Managing Acknowledgements

Whenever a Master commits a transaction, by default it waits for acknowledgements from a majority of its Electable Replicas before the commit operation on the Master completes. By default, Electable Replicas respond with an acknowledgement once they have successfully written the transaction to their local disk. Note that Secondary Replicas do not ever provide acknowledgements.

Acknowledgements are expensive operations. They involve both network traffic, as well as disk I/O at multiple physical machines. So on the one hand, acknowledgements help to increase your durability guarantees. On the other, they hurt your application's performance, and may have a negative impact on your application's consistency guarantee.

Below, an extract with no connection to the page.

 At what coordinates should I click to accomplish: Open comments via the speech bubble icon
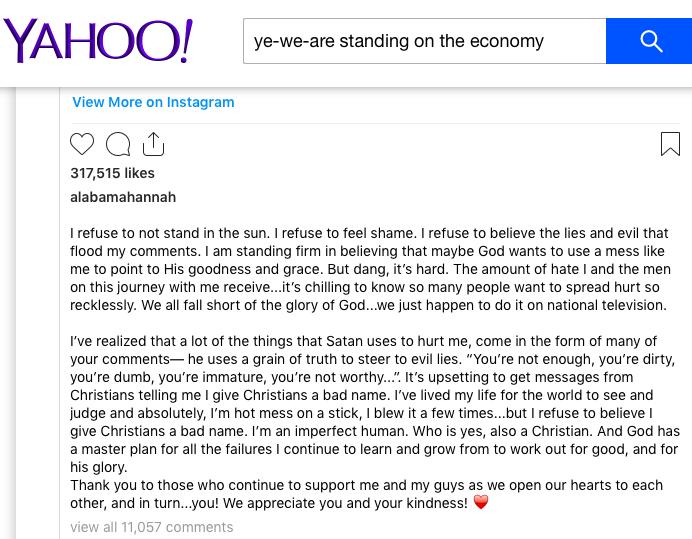[118, 144]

For this reason, JE allows you to manage acknowledgements for your HA application. As is the case with synchronization policies, you do this using the Durability class. As a part of this class' constructor, you can provide it with one of the following constants:

  • Durability.ReplicaAckPolicy.ALL

    All of the Electable Replicas must acknowledge the transactional commit. This represents the highest possible durability guarantee for your HA application, but it also represents the poorest performance. For best results, do not use this policy unless your replication group contains a very small number of electable replicas, and those replicas are all on extremely reliable networks and servers.

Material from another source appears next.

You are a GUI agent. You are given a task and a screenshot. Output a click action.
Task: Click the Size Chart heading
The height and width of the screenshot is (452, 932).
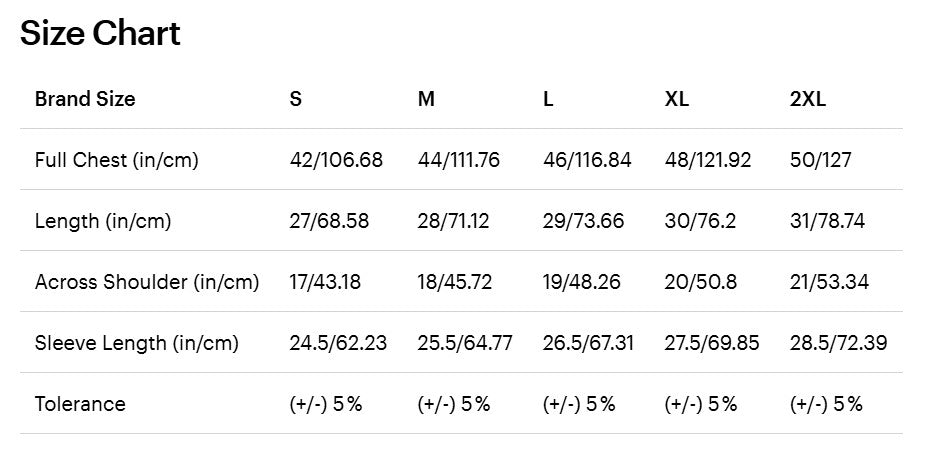100,34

  • Durability.ReplicaAckPolicy.NONE

    The Master will not wait for any acknowledgements from its Replicas. In this case, your durability guarantee is determined entirely by the synchronization policy your Master is using for its transactional commits. This policy also represents the best possible choice for write performance.

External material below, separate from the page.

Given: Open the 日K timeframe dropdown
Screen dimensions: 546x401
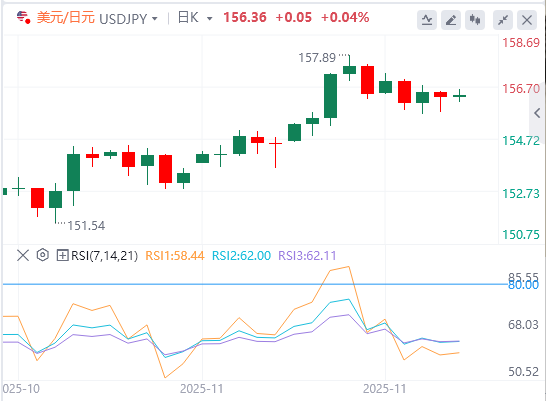Looking at the screenshot, I should tap(195, 17).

  • Durability.ReplicaAckPolicy.SIMPLE_MAJORITY

    A simple majority of the Electable Replicas must return acknowledgements before the commit operation returns on the Master. This is the default policy. It should work well for most applications unless you need an extremely high durability guarantee, have a very large number of Electable Replicas, or you otherwise have performance concerns that cause you to want to avoid acknowledgements altogether.

You can configure your synchronization policy on a transaction-by-transaction basis using TransactionConfig.setDurability(), or on an environment-wide basis using EnvironmentMutableConfig.setDurability(). For example:

   EnvironmentConfig envConfig = new EnvironmentConfig();
   envConfig.setAllowCreate(true);
   envConfig.setTransactional(true);

   // Require no synchronization for transactional commit on the 
   // Master, but full synchronization on the Replicas. Also,
   // wait for acknowledgements from a simple majority of Replicas.
   Durability durability =
          new Durability(Durability.SyncPolicy.WRITE_NO_SYNC,
                         Durability.SyncPolicy.NO_SYNC,
                         Durability.ReplicaAckPolicy.SIMPLE_MAJORITY);

   envConfig.setDurability(durability);

   // Identify the node
   ReplicationConfig repConfig = 
        new ReplicationConfig("PlanetaryRepGroup",
                              "Jupiter",
                              "jupiter.example.com:5002");

   // Use the node at mercury.example.com:5001 as a helper to find
   // the rest of the group.
   repConfig.setHelperHosts("mercury.example.com:5001");

   ReplicatedEnvironment repEnv =
      new ReplicatedEnvironment(home, repConfig, envConfig); 

Note that at the time of a transaction commit, if the Master is not in contact with enough Electable Replicas to meet the transaction's durability policy, the transaction commit operation will throw an InsufficientReplicasException. The proper action to take upon encountering this exception is to abort the transaction, wait a small period of time in the hopes that more Electable Replicas will become available, then retry the exception. See Example Run Transaction Class for example code that implements this retry loop.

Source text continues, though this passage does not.